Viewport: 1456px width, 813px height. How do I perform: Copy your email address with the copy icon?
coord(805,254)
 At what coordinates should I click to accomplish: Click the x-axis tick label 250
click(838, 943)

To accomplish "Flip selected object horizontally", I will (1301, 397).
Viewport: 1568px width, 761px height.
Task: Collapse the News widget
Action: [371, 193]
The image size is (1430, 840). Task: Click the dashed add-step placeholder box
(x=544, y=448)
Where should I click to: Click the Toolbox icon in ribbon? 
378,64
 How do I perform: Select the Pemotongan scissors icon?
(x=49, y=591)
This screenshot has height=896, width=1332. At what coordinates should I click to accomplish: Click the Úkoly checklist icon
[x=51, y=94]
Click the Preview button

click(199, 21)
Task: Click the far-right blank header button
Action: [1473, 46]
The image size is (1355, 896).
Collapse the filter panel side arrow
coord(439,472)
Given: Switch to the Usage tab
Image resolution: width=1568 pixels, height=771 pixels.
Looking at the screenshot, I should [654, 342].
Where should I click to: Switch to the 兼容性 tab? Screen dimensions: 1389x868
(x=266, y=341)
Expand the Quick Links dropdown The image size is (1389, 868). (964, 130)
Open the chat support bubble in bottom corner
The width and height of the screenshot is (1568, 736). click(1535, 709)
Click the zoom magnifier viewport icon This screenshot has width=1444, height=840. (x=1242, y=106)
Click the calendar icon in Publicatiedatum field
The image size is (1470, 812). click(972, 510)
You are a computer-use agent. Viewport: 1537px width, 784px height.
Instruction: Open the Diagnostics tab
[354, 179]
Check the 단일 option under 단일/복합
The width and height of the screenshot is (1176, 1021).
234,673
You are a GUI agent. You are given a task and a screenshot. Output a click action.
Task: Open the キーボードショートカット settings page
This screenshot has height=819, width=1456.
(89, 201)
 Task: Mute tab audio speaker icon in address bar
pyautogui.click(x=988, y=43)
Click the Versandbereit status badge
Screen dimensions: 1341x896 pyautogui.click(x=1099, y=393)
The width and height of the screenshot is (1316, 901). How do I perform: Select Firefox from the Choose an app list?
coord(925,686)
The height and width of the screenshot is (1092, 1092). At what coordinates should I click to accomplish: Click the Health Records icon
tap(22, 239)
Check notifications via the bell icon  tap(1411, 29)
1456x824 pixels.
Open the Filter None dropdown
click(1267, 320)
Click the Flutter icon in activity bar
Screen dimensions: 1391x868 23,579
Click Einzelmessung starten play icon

——————

TASK ITEM => Where the line containing "Check notifications via" appears, start copying, and go on exactly through the last line of the data.

SOLUTION FOR THIS PROBLEM =>
Check notifications via the bell icon  tap(1411, 29)
1456x824 pixels.
Open the Filter None dropdown
click(1267, 320)
Click the Flutter icon in activity bar
Screen dimensions: 1391x868 23,579
Click Einzelmessung starten play icon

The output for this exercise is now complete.